Así, entre la proliferación de las especulaciones, la ilegibilidad de los datos, la pura y seca ignorancia y el tedio más acedo, el país ha ido paralizándose sin alegar demasiado, mansamente, y poco a poco va aceptando que los cubrebocas no sirven más que para tapar los bostezos. Hasta antier fue incluso emocionante ver cómo se popularizó tan velozmente esta prenda: yo, puerilmente, me sentía viviendo en una película de ciencia ficción; ahora es ya una mera insignia del hartazgo, que muchos lucen colgada del pescuezo mientras llega la siguiente ocurrencia del Ejecutivo federal. (Por cierto: tuvo que llegar la víspera del arranque de las campañas electorales para que ¡al fin! el secretario de Gobernación saliera y dijera algo —un puñado de obviedades, qué más—: ¿qué ha estado haciendo todo este tiempo?).

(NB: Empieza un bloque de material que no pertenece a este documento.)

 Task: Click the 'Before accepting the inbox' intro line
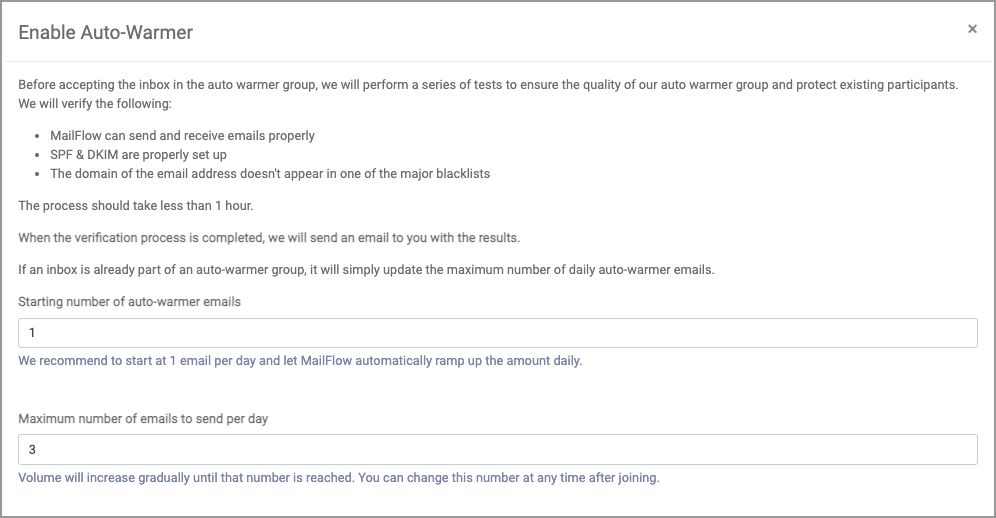tap(488, 84)
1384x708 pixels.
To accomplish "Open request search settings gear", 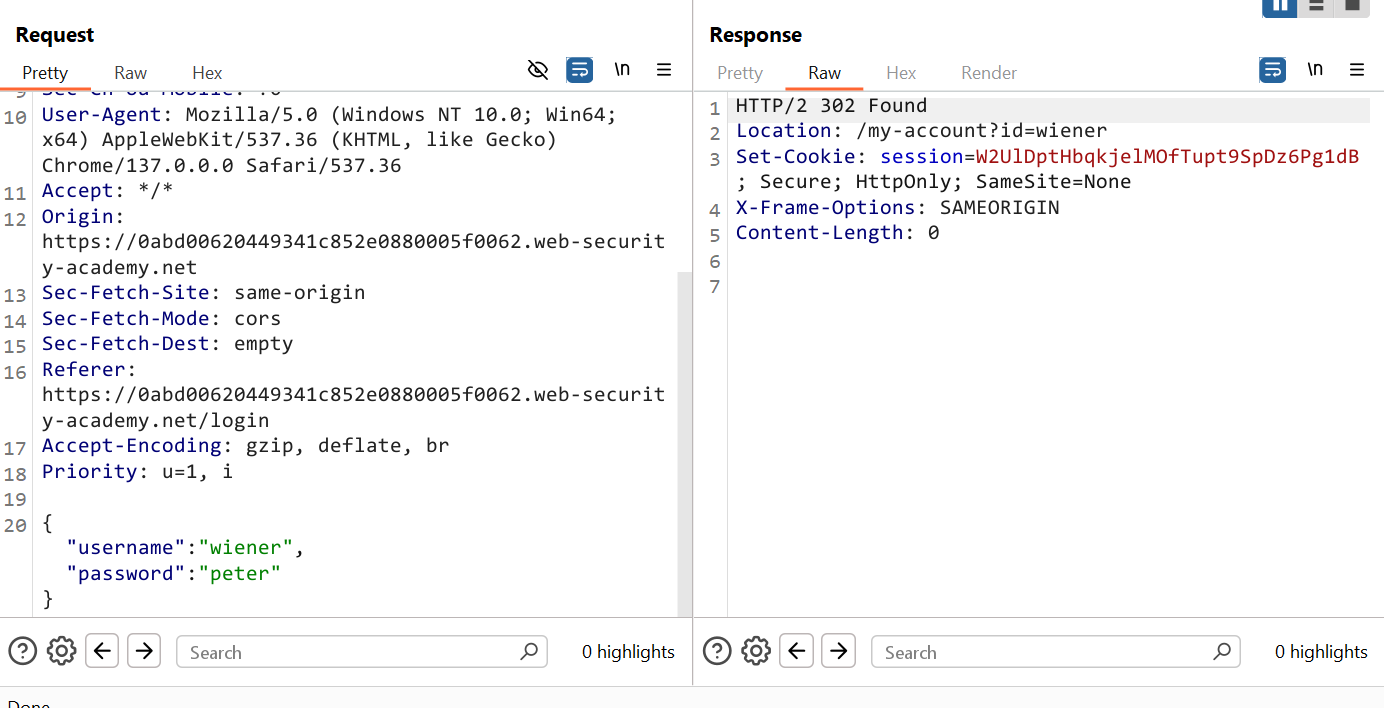I will tap(61, 651).
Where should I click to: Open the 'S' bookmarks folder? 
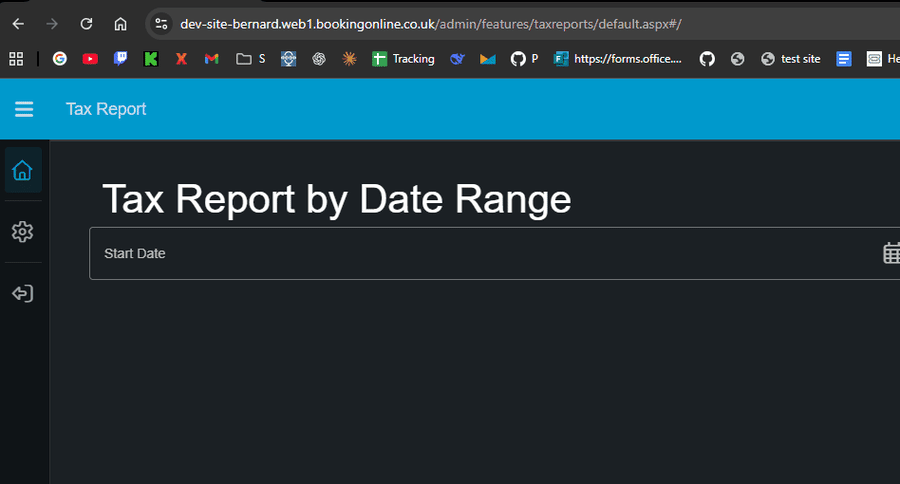click(x=251, y=59)
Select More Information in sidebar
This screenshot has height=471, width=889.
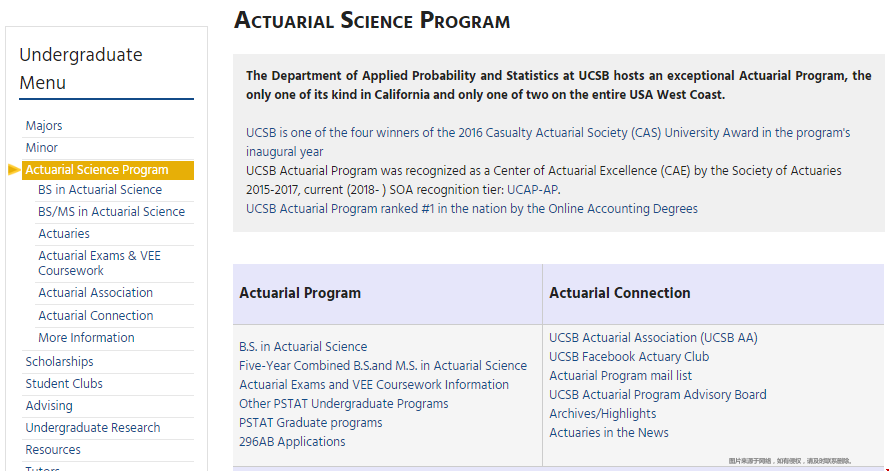[86, 338]
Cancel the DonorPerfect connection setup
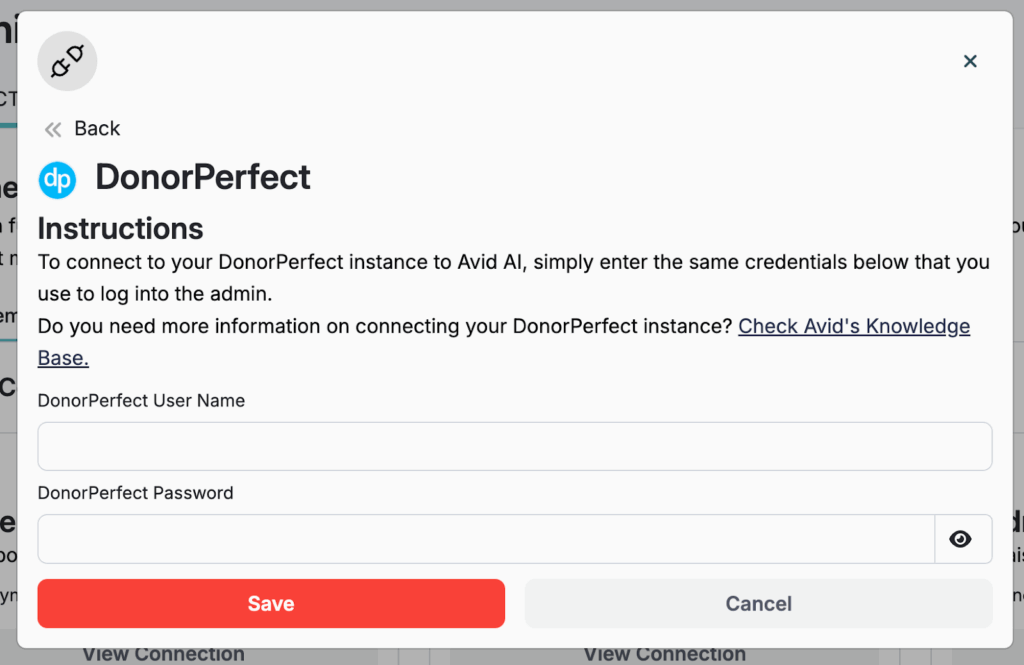 click(x=758, y=603)
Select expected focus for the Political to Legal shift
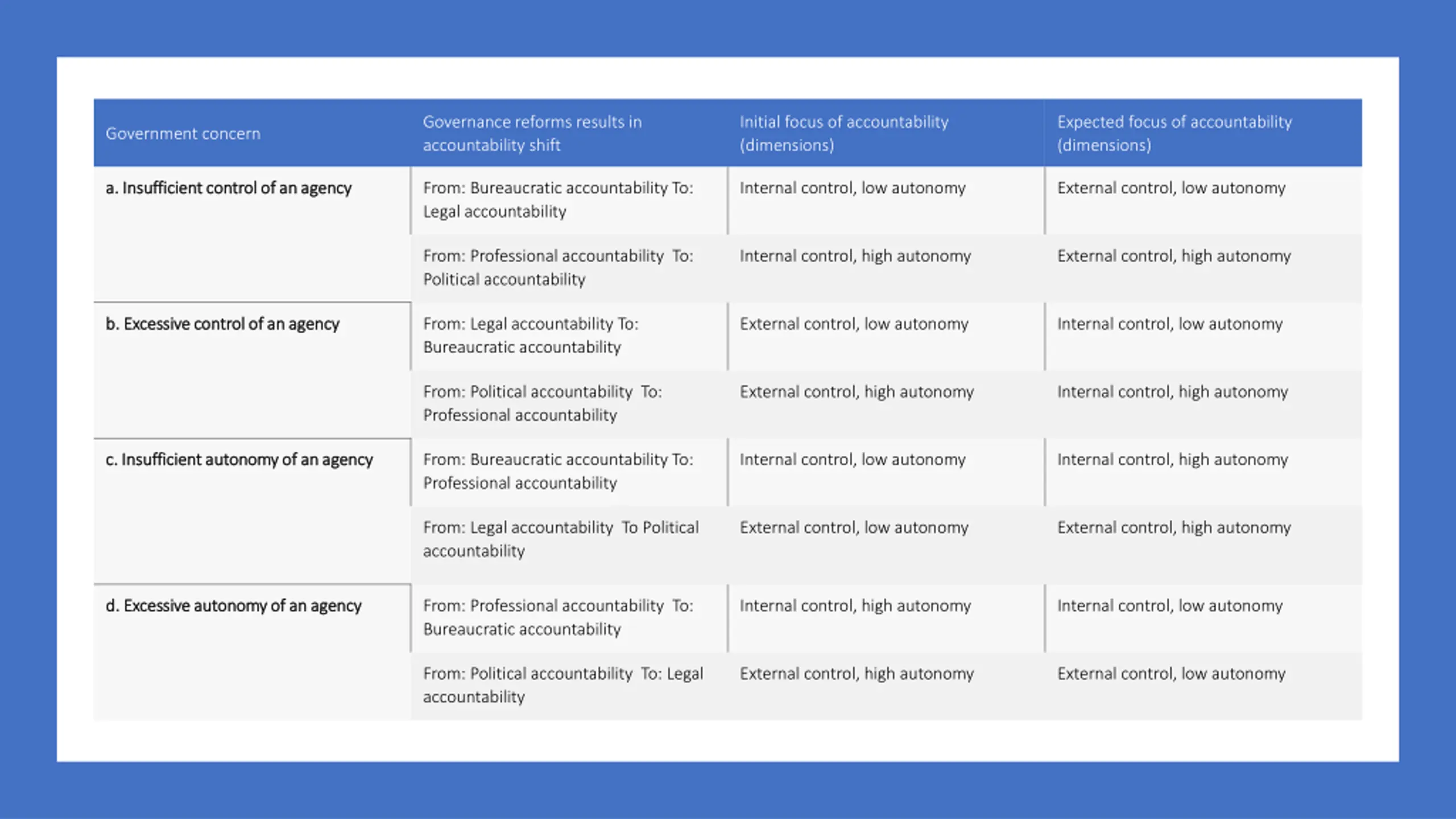This screenshot has width=1456, height=819. click(1171, 674)
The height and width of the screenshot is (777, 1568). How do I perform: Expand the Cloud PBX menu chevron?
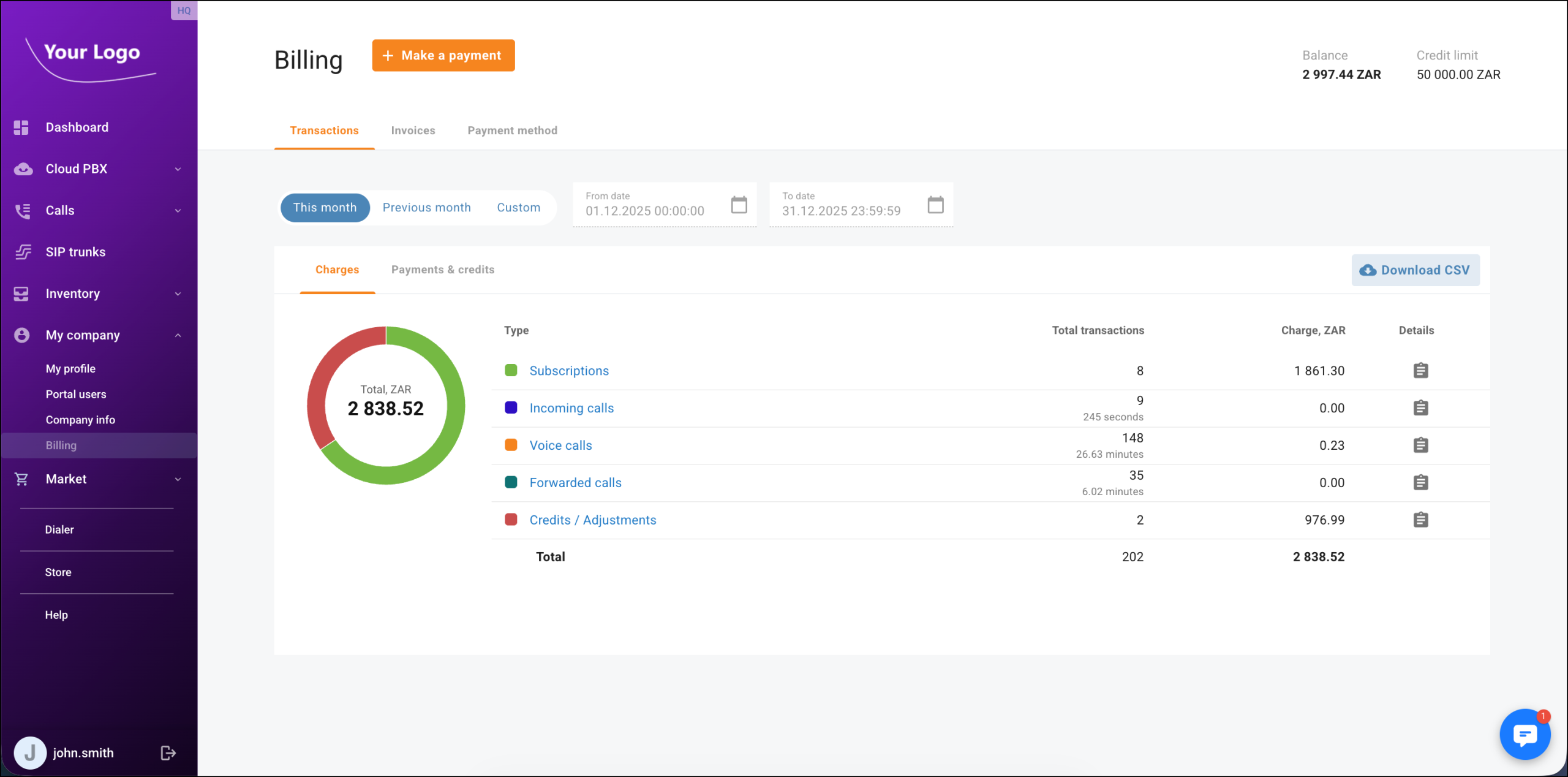[x=178, y=169]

Aparte de conducirnos a urdir trabajosas tramas de conspiración, el hastío, como inevitable efecto de la epidemia de influenza (porcina, humana, divina, lo que sea), ha impedido que apreciemos en su calidad casi sobrenatural una sucesión de fenómenos inusitados en la vida nacional. Los vehículos del transporte público son «sanitizados» a cada rato, en la panadería del súper tuvieron la calma de envolver primorosamente cada pieza en un papelito, a la salida del estacionamiento de un centro comercial pusieron un dispensador de gel antibacterial y un policía que te insta a embarrártelo en las manos… O sea: el país se ha vuelto limpio. Además de eso, ha podido vivir sin ir a los estadios, sin hacer trámites en las oficinas gubernamentales, sin cantinas, sin cines y sin oír misa más que en la tele —ojo, reporteros adormilados: ¿por qué no le preguntan al secretario de Gobernación si ya se atendió lo dispuesto en el artículo 22 de la Ley de Asociaciones Religiosas y Culto Público? ¿Se ha dado la autorización debida para las telemisas? Y, si sí, ¿por qué, cómo estuvo?

Como atontada por la circunstancia presente, Guadalajara hoy es una ciudad muchísimo más vivible que nunca: poca gente en la calle, adusta pero correcta, tratándose de lejecitos. Supongo que así está pasando en otros lados, y desde luego que resulta pesaroso reconocer que no será para siempre. Apenas sea lícito de nuevo estornudar en público, volveremos a la inmundicia, al estrépito, a la animadversión espontánea y a los horrores más reales e inmediatos que ha puesto en pausa esta paranoia suave y mullida que nos mantiene en guardia y guardados, a la espera de lo que sea que pase (o de lo que nos digan que pasa) (o de lo que, en plena fiebre creadora, nos dé la gana suponer que pase: en cualquier momento nos llegará el correo electrónico que vincule pormenorizadamente el origen del virus con el asesinato de Colosio, con el chino Zhen Li Ye Gon, con el rancho de Vicente Fox o con la muerte de Amparito Arozamena).

De última hora

Las informaciones, en la emergencia, están condenadas a quedar de inmediato superadas por el avance velocísimo de lo insólito, y por ello uno no puede terminar de una maldita vez nada que se ponga a escribir sobre la situación. La nueva especie que ahora corre es la de que los muertos por influenza se transforman en zombies, pues despiertan cuando ya los están llorando (a veces hasta que están en la funeraria) y se lanzan a atacar a los prójimos presentes, según se aprecia en los comentarios que dejan los lectores en las noticias sobre el tema publicadas por sitios web como los de Reforma y El Universal.